◆ Problem
Exact copy, pictures omitted: the line holding "Given: Expand the 社保 disclosure triangle" and every line after it down to the end of the entries.
*** Opening of Material to process ***
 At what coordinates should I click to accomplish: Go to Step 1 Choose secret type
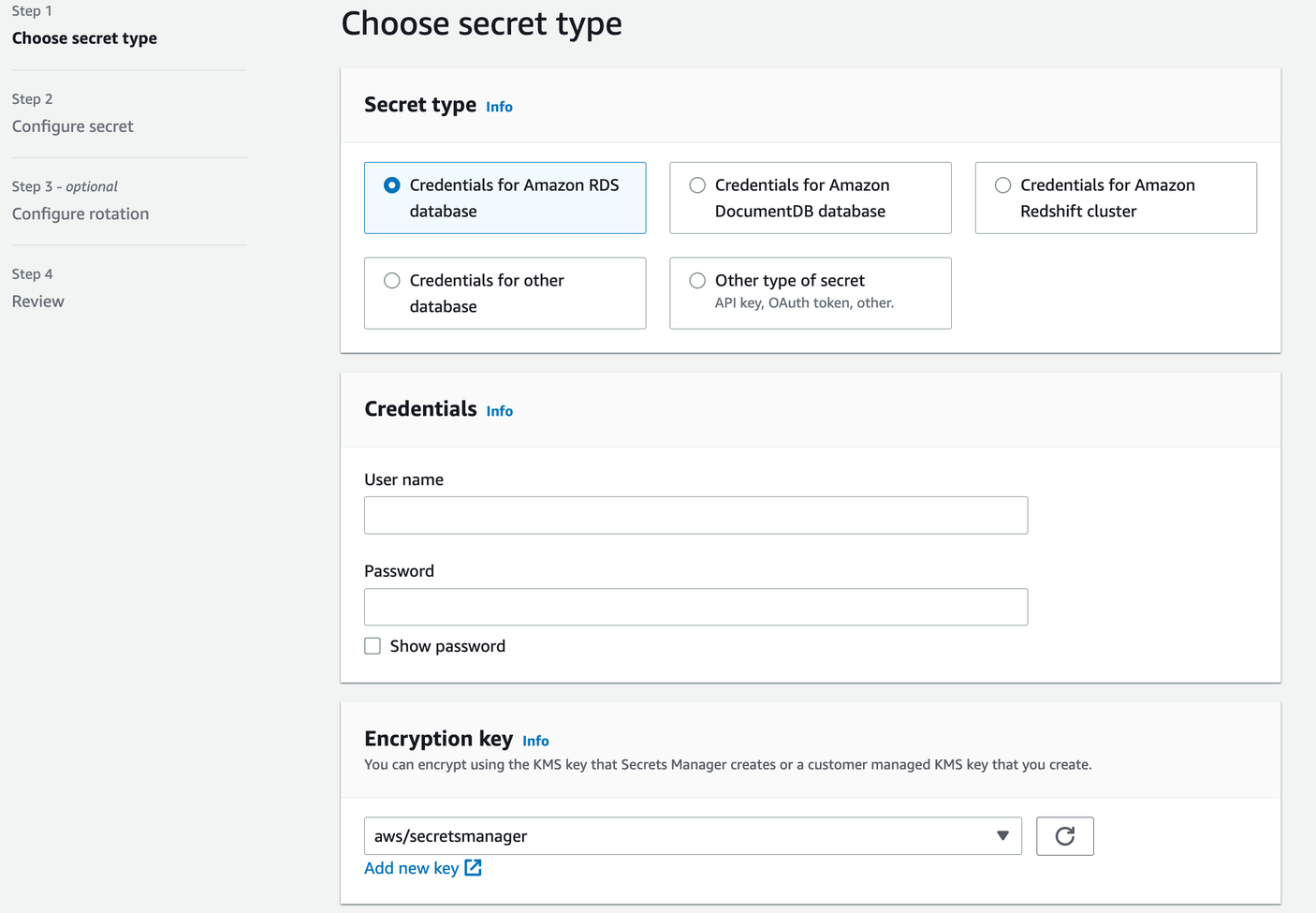[x=84, y=38]
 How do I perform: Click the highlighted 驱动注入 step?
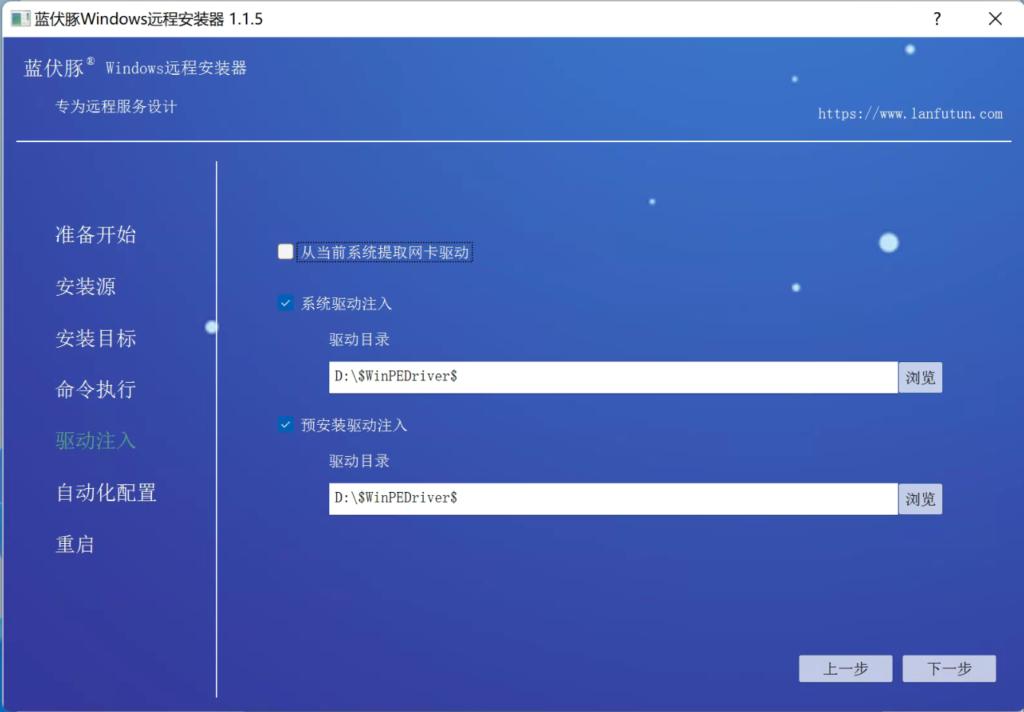tap(95, 441)
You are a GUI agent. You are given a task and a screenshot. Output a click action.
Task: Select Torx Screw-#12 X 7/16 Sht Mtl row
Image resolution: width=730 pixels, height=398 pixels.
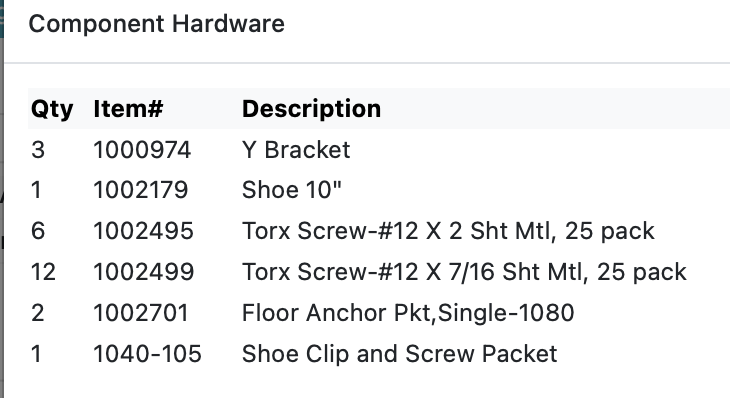point(379,272)
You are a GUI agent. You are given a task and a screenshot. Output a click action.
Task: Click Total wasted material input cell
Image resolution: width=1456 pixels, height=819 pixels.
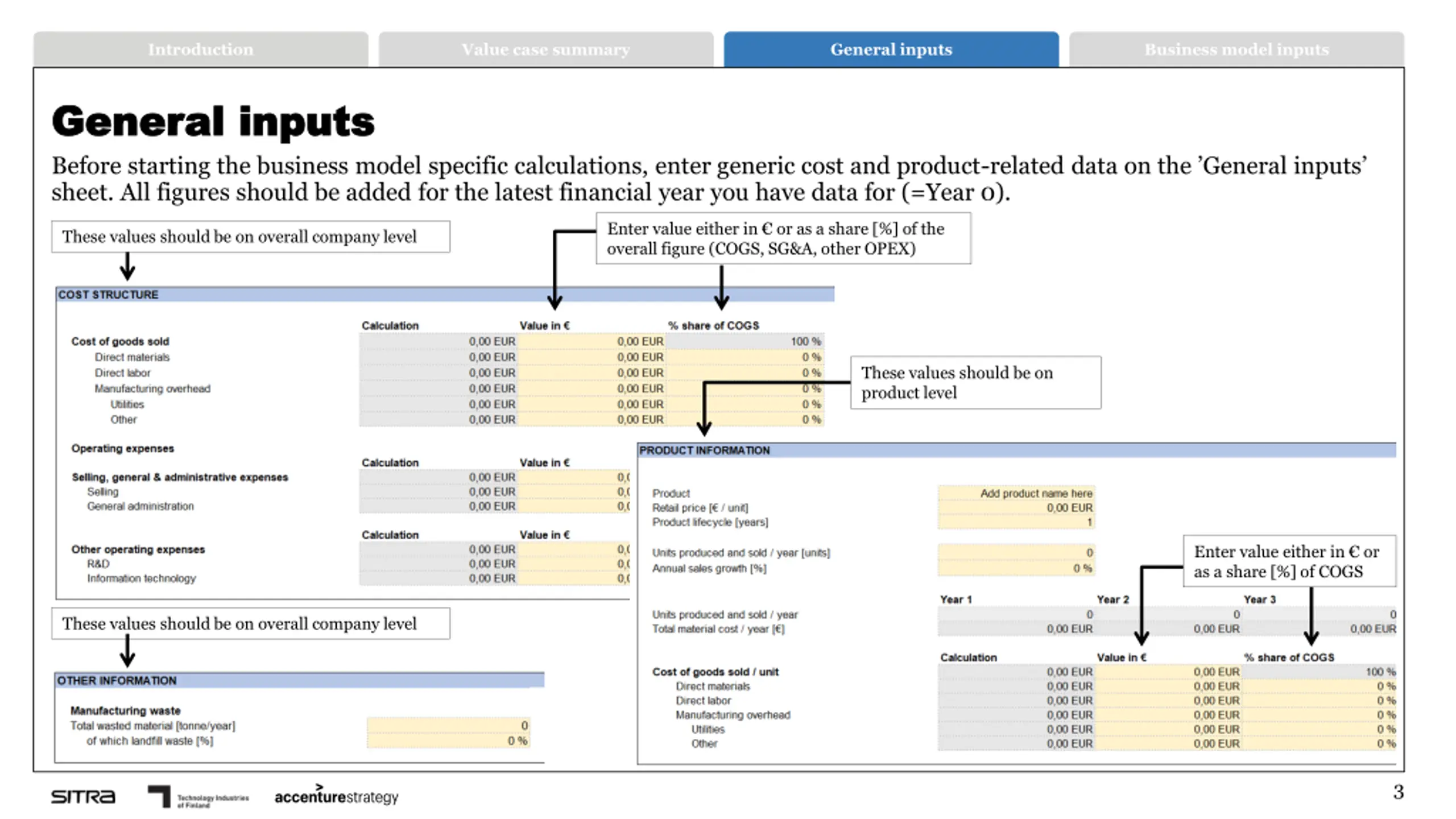[448, 725]
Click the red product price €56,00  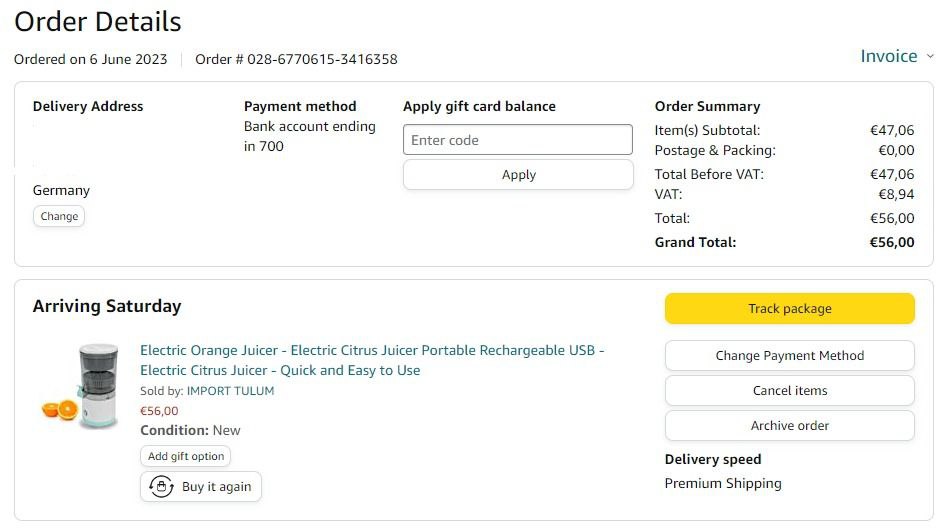[x=159, y=411]
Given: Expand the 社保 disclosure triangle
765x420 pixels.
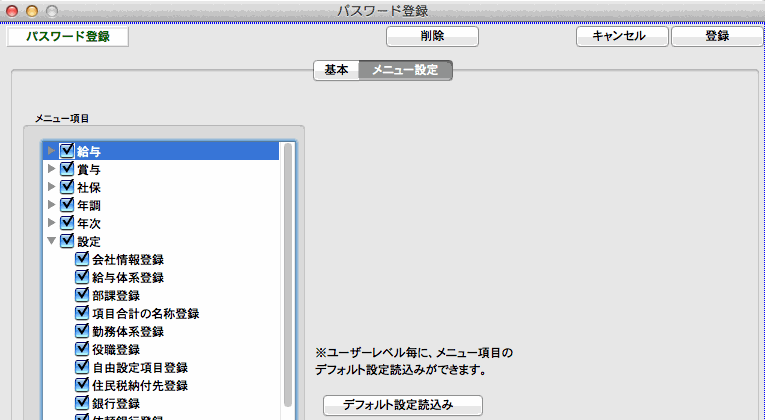Looking at the screenshot, I should click(52, 187).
*** Close of Material to process ***
◆ Solution for this exercise
Given: Expand the 社保 disclosure triangle
765x420 pixels.
Looking at the screenshot, I should click(52, 187).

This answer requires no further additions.